Use that data to generate actionable insights linked to essential processes 

Process improvement is the name of the game when it comes to prior authorization burden reduction. In our experience, a few broad categories of valuable business concerns stand to be positively impacted by the actionable insights derived from the structure and governance principles we outlined in the previous section:

  • Optimizing request reviews across accounts: Since many self-pay and admin-only accounts determine their own prior authorization requirements and processes, you need to have data standards in place that allow the data from these transactions to be meaningfully folded into your network data. Doing so will improve review processes, allowing teams to inform those medical services which should be on a prior authorization list from a selling and benefit perspective. 

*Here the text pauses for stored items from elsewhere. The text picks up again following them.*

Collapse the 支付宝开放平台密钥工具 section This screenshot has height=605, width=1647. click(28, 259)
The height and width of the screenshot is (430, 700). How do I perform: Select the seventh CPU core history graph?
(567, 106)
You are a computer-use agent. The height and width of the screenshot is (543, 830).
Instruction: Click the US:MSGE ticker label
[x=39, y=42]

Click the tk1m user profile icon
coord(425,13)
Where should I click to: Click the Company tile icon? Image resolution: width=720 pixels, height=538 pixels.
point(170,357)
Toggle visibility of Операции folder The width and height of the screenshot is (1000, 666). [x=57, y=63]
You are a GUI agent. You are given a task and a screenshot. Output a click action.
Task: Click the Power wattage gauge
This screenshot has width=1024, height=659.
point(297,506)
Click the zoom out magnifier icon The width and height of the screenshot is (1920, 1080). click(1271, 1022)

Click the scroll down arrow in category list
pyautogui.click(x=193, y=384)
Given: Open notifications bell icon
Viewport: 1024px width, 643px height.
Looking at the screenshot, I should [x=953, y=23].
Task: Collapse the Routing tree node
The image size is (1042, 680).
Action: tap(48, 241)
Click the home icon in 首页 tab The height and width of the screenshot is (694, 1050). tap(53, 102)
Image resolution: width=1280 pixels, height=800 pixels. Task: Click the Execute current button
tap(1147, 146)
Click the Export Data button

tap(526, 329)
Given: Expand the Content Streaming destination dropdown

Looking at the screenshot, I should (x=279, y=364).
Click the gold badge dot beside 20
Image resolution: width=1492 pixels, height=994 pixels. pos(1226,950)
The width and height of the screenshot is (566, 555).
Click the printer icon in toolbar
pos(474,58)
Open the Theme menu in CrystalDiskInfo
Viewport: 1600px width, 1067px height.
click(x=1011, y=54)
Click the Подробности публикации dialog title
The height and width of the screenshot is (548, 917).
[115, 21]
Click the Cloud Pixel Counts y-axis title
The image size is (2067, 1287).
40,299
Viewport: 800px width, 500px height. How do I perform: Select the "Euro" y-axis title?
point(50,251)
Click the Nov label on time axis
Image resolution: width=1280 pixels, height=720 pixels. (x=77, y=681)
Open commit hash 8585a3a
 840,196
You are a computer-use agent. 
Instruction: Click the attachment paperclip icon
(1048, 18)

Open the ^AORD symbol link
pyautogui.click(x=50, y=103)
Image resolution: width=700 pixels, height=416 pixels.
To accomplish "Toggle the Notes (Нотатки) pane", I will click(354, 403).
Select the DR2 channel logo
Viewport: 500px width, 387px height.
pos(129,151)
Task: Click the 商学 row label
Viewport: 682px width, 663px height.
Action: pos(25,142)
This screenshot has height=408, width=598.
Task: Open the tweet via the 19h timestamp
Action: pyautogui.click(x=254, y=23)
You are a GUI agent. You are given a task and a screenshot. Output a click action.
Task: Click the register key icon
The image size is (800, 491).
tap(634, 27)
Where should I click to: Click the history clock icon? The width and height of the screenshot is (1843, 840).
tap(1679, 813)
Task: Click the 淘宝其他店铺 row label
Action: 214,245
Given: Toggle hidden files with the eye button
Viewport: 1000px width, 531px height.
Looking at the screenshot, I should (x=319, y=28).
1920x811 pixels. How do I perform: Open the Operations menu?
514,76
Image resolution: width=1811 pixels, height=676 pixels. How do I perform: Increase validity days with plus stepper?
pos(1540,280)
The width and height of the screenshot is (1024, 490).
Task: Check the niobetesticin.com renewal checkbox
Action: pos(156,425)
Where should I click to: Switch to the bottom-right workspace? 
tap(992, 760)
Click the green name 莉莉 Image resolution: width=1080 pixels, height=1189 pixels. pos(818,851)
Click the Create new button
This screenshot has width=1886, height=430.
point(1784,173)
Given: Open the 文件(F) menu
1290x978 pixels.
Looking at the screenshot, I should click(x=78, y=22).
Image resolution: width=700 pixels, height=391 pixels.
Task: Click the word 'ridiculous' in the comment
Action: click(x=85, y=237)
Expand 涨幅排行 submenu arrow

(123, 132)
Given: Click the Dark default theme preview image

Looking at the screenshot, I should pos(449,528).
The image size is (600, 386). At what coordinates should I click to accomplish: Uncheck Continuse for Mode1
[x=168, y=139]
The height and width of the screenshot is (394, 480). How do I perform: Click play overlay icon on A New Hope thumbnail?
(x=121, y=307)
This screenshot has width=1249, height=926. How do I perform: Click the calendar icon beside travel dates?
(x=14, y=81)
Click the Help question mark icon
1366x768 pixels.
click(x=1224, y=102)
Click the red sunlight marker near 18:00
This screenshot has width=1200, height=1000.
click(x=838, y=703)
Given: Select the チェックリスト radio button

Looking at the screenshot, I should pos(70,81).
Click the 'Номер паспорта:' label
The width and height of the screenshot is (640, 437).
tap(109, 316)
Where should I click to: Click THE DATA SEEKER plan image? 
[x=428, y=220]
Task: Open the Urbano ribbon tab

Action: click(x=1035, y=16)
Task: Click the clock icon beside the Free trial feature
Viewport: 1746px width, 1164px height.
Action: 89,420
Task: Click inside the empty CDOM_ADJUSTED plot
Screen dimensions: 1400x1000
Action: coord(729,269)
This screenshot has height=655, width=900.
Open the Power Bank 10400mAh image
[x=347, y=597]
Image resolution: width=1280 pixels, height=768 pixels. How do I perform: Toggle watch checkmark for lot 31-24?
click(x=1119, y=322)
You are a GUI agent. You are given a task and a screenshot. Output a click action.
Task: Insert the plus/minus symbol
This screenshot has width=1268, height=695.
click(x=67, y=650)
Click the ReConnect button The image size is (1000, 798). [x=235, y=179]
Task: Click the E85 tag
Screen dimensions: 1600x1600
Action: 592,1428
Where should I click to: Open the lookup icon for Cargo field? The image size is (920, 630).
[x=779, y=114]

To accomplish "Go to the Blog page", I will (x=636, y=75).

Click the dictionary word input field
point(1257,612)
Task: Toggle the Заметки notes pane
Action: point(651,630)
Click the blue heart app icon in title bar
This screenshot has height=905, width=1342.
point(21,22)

    It also reduces the burden on providers, who are seeing patients across multiple products and carriers and for whom it’s difficult and time-consuming to try and memorize multiple prior authorization lists and/or make calls to payer organizations for validation.  
  • Informing care paths and follow-up workflows: Since prior authorizations are typically for single service requests, bundling new requests with previous requests is essential to creating and anticipating optimal care paths. Take, for example, an elective procedure that will require a set of follow-up skilled nursing visits. With standardized datasets in place, you’ll be able to auto-trigger follow-up workflows that extrapolate from historical activity at the point when the initial service is requested, thereby producing an inherently data-driven, proactive approach to utilization management that eases the burden on providers, patients, and UM staff. 
  • Improving member experience: Superior handling of prior authorizations can be a key tenet of your member experience and engagement initiatives. In the same vein as our two previous points, applying consistent approaches to standardized datasets will allow you to streamline processes and be more proactive in supporting and managing workflows. This, in turn, informs effective care management, which is fundamental to member experience. The better your organization is at identifying points of care transition and easing handoffs, the more trusted it will be by members and providers alike, all of which will ultimately lead to higher engagement rates and improved health outcomes.

Bottom Line: Take a data-driven approach  

Prior authorizations are here to stay, but as payer organizations mature their enterprise data structures and capabilities, they can begin to become more innovative and drive process-improving insights. Now is the time to act, as mandates continue to evolve and the industry is engaged in figuring out the best path forward.  

Taking data-driven approaches to the wealth of information at your organization’s disposal—coupled with a digital-first mindset—will help create greater visibility and develop time and cost-saving standards. This is a must, and it includes identifying trends as part of population health management, improving utilization management and care coordination, creating differentiating member and provider experiences, or all of the above.  

The healthcare industry is in a constant state of self-improvement, and prior authorizations are on the list of top priorities for both payers and providers when it comes to the future of utilization management.

Health payers have an excellent opportunity to drive the next step in the evolution of prior authorization process improvement, reducing a longstanding burden in support of a more proactive healthcare system that is more inclusive of changing technologies, regulations, workforce needs, consumer expectations, and financial models.